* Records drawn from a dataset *
▬▬▬▬▬▬▬▬▬▬

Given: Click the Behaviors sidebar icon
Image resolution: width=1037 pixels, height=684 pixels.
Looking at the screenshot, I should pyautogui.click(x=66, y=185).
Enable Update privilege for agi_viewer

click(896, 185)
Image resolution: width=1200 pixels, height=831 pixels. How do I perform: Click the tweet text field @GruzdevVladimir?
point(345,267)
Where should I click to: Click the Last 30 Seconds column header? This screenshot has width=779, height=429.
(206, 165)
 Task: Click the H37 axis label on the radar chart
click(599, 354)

▬▬▬▬▬▬▬▬▬▬

* ASSIGNMENT *
Write out again, exactly as they appear above, the lines from the one containing "Image resolution: width=1037" to the final line, and only those.

* RESPONSE *
Image resolution: width=1037 pixels, height=684 pixels.
Looking at the screenshot, I should pyautogui.click(x=66, y=185).
Enable Update privilege for agi_viewer

click(896, 185)
Image resolution: width=1200 pixels, height=831 pixels. How do I perform: Click the tweet text field @GruzdevVladimir?
point(345,267)
Where should I click to: Click the Last 30 Seconds column header? This screenshot has width=779, height=429.
(206, 165)
 Task: Click the H37 axis label on the radar chart
click(599, 354)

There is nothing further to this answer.